**STATED EXERCISE 1:** In the post on mental health awareness days, what does the writer find belittling?
**STATED EXERCISE 2:** From the post on mental health awareness days, reproduce word for word the passage between "After trying to" and "life or death.", inclusive.

**TEXT EXCERPT:**
────

R U OK with Mental Health Awareness Day?
After trying to type the intro to this post in a delicate way many times over, I’m just going to come out and say it: I don’t like “single day events” that are dedicated to mental health. This isn’t to say I don’t think talking about mental health is important. I absolutely do, but as someone with mental health issues I find it belittling to have the general populous designate a “safe day” to talk about something that’s literally life or death.
I appreciate the intention behind “days” like “mental health awareness day” and “R U OK” day. I understand logically that it’s well intentioned, but for me I just feel uncomfortable talking about my feelings on days like this, like as someone who’s mental state is part of the discussion I’m expected to weigh in and share, because it’s the “safe day”.
(I just want to add a disclaimer here that I know there are others who suffer from mental health issues that don’t share my thoughts and feelings about this subject and who find days like these to have a positive impact on them. My word isn’t the be all and end all, after all I can only come at topics from my tiny experience in this massive world)
I think the thing that upsets me the most about “days” is that it masquerades as a solution without hitting the systemic nail on the head. My interpretation of the problem is as follows: Talking about mental health is hard and uncomfortable, so here’s a “safe day” for “everyone” to discuss the issue, but once that day is over “everyone” can go back to not talking about these problems because it’s easier.

────

**GIVEN INFORMATION:**

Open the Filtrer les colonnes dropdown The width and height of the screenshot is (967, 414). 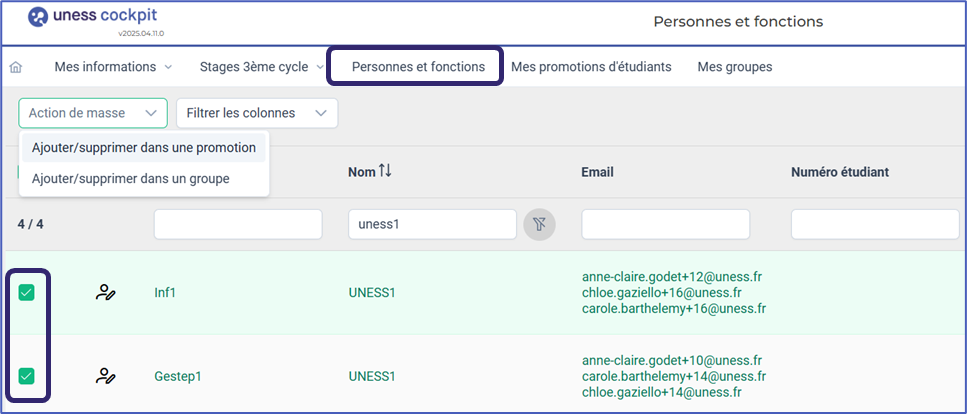256,113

────

**EXERCISE OUTPUT 1:** Having a "safe day" designated for talking about something that is literally life or death.

**EXERCISE OUTPUT 2:**
After trying to type the intro to this post in a delicate way many times over, I’m just going to come out and say it: I don’t like “single day events” that are dedicated to mental health. This isn’t to say I don’t think talking about mental health is important. I absolutely do, but as someone with mental health issues I find it belittling to have the general populous designate a “safe day” to talk about something that’s literally life or death.